# Thanks to Project Apis M



## Almondralf (Jun 20, 2011)

my almond orchard looked like this two days ago:








,









They provided the seed, I planted last September in the almond orchard. Bloom started end of November and the bees were working it hard the whole winter. 
I planted about 12 Acres.

Here is a link to the Apis M website and the seed page: http://projectapism.org/?page_id=72


----------



## Dominic (Jul 12, 2013)

That's nice. I'm thinking you'll need more fertilizer, though, to compensate everything all of that is leeching, and foliage analysis to make sure your almonds aren't going to lack any nutrients.


----------



## Tony Rogers (Oct 18, 2012)

What is it that you planted?


----------



## JWChesnut (Jul 31, 2013)

That appears to be Indian/Brown Mustard -- Brassica juncea. The variety used by the Project Apis is Nemfix. This has been selected as a green manure to suppress root knot nematodes -- hence the variety name. 

Differs from the Canola mustards by having petioled (stemmed) leaves, instead of leaves that wrap around the stem at the base.

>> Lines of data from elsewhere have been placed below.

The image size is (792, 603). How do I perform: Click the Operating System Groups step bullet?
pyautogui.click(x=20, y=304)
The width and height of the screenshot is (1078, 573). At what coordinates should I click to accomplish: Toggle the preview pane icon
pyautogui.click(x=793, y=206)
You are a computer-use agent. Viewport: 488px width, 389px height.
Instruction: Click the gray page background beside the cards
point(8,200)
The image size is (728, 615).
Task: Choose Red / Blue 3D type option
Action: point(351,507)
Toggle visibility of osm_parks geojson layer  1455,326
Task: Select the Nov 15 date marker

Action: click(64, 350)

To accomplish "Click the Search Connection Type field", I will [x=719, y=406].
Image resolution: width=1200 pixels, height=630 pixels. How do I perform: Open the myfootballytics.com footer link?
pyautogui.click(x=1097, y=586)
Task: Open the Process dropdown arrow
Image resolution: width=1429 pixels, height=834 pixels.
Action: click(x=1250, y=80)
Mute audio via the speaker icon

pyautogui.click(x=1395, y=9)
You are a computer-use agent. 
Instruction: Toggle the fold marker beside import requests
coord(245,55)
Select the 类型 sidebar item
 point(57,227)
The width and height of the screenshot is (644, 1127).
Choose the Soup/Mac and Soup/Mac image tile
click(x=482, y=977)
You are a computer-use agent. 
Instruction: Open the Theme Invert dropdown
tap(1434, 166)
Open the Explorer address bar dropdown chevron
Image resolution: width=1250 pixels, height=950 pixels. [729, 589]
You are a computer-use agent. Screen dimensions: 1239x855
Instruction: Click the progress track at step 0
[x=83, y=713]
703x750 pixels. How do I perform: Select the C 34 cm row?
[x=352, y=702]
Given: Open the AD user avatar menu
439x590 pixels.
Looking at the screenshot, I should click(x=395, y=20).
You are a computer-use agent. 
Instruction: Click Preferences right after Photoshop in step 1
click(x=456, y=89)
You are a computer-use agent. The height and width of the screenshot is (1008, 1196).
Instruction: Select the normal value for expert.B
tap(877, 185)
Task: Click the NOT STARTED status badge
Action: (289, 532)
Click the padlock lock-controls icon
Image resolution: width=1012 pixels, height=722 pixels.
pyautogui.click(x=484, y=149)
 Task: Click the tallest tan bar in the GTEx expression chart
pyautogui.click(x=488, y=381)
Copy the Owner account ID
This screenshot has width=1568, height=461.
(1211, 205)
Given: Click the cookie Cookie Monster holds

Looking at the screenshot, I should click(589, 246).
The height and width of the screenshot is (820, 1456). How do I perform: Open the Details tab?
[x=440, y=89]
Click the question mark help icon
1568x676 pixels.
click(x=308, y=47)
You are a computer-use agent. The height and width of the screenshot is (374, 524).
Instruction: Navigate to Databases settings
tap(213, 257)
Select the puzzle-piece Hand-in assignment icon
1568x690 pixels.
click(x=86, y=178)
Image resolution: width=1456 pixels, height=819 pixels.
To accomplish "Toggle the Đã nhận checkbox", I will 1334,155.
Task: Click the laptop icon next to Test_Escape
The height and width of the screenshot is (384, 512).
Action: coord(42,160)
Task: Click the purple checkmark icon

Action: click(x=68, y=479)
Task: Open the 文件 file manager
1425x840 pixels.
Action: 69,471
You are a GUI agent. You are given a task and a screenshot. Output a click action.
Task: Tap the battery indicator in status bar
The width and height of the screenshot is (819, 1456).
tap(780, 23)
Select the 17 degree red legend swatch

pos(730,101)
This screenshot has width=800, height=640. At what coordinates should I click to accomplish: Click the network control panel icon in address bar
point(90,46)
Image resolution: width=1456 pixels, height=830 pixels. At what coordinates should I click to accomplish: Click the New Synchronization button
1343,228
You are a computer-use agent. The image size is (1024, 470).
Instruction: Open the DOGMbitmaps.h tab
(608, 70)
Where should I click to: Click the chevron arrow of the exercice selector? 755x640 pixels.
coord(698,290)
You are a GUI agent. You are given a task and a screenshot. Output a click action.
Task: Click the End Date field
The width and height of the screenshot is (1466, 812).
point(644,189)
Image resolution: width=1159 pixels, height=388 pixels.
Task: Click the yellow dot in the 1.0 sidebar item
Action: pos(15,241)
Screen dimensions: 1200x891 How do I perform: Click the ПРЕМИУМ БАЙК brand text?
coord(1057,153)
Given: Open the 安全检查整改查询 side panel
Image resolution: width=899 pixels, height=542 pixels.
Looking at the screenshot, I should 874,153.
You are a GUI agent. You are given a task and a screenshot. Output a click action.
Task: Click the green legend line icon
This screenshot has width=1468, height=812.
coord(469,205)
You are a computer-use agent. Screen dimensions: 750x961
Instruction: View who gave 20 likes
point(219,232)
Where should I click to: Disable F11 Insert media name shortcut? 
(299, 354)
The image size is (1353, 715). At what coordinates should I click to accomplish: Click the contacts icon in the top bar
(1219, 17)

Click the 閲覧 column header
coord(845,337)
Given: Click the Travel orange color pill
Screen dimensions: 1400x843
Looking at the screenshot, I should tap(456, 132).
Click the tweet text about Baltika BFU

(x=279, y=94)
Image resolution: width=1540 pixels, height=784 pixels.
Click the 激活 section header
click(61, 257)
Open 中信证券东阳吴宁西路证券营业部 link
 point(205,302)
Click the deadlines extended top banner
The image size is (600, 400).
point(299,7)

An Australian publication for useful information on the nematode function: 
http://www.gwrdc.com.au/wp-content/uploads/2012/09/2012-06-FS-Cover-Crops-Nematodes.pdf

FYI: Leaves that wrap around the stem at the base are called amplexicaul. The lobe arrangement of these leaves is often described as auriculate (ie shaped like an ear).


----------



## jackjr (Jun 22, 2011)

Looks like a beekeepers dream and almond growers nightmare.


----------



## fruitveggirl (Mar 8, 2013)

Ooooh! It's beautiful!


----------



## Almondralf (Jun 20, 2011)

It is the PAm Mustard Mix : 
30% Canola (Rapini mustard) Sinapsis rapa
25% Braco White Mustard, Sinapsis alba
25% Nemfix Mustard, Brassica juncea
20% Daikon Radish, Raphanus sativa

The Daikon produced large radishes but has not bloomed yet.


----------